I swivelled round and walked to the plate glass of the window wall and looked out at the view. Silver Lake was the fancy name given to the area bordering an artificial reservoir cut between two ranges of hills, north of downtown and east of Hollywood. Narrow metalled roads swerved and looped around the contours through the pepper trees and the oaks. Micheltoreno was one of the longest, starting on Sunset and rising and falling, weaving and winding all the way up to the reservoir. At the top views were to be had both east and west, but here the steep sides furnished a panorama of the sprawling city below which, in certain cases, could stretch all the way to the ocean, its fishscale glitter a lucent line of shimmer on the horizon. I concentrated hard on what I could see, noting the burnished glare off the roofs of the traffic moving up and down Sunset; a small man hanging out a big Mexican blanket on a line; a woman in a cobalt two-piece sunbathing on a tarpaper roof. I rested the palps of my fingertips on the warm glass and felt the tiny sonic vibrations of the city shiver through the transparency. The girl on the tarpaper roof smoothed what looked like Oleo margarine on her midriff. When I was calm again I reassured Larry that I would go down to the lumber yard and sort everything out myself.

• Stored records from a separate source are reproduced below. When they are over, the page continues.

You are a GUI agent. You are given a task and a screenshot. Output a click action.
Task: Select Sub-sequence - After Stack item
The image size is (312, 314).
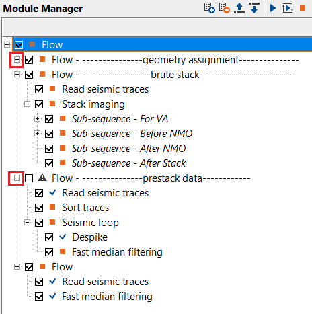[128, 163]
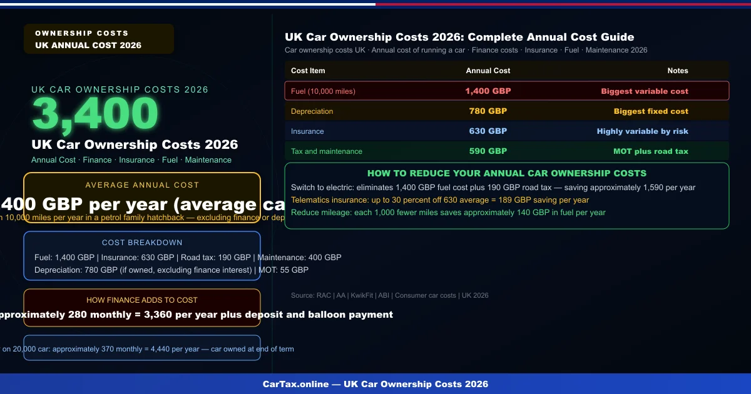
Task: Expand the COST BREAKDOWN section
Action: click(x=142, y=256)
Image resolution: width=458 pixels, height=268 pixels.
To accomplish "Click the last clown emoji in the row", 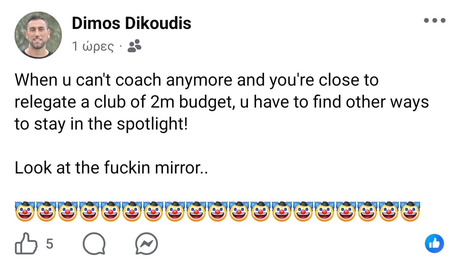I will 410,211.
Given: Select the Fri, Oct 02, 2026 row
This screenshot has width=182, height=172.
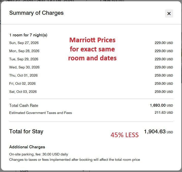Looking at the screenshot, I should 91,83.
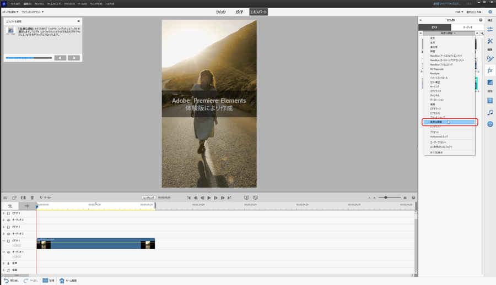Expand the ビデオ 3 track
This screenshot has height=285, width=496.
(x=3, y=227)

‘Oh, yeah. That old geezer was here again looking for you. Least I figured it was you.’

‘What do you mean? What old geezer?’

‘He was just here. He asked if your name was, ah, let me get this right … Carriscant – I think. Yeah. Miss Carriscant.’

‘Carriscant?’

‘I said he must be mistaken. There was a Mrs Fischer, but no Miss Whatever. Always had been Fischer too. Far as I was –’ He paused and peered at my taut frowning face with, for Larry, some genuine concern.

‘I hope I didn’t – I mean –’

‘No. Strange, I just … No, fine. Absolutely no problem.’

Chapter 2

My name is Kay Fischer. My name is Kay Fischer and at the time of this story I was thirty-two years of age, divorced and by profession an architect. I was five feet six inches tall (I still am) with dull brown hair and bright brown eyes. I had a pretty round face and a keen intellect. And, like most people who know themselves to be cleverer than the vast majority of their fellow human beings they encounter as they go through life, my intelligence inclined me to be a little cruel, sometimes. In those days I smoked too much and I drank and I ate too much as well, because, I suppose, because at the time I was more often sad than happy, and as a result my once neat figure had become plump and haunchy. But I didn’t care, really. I didn’t care.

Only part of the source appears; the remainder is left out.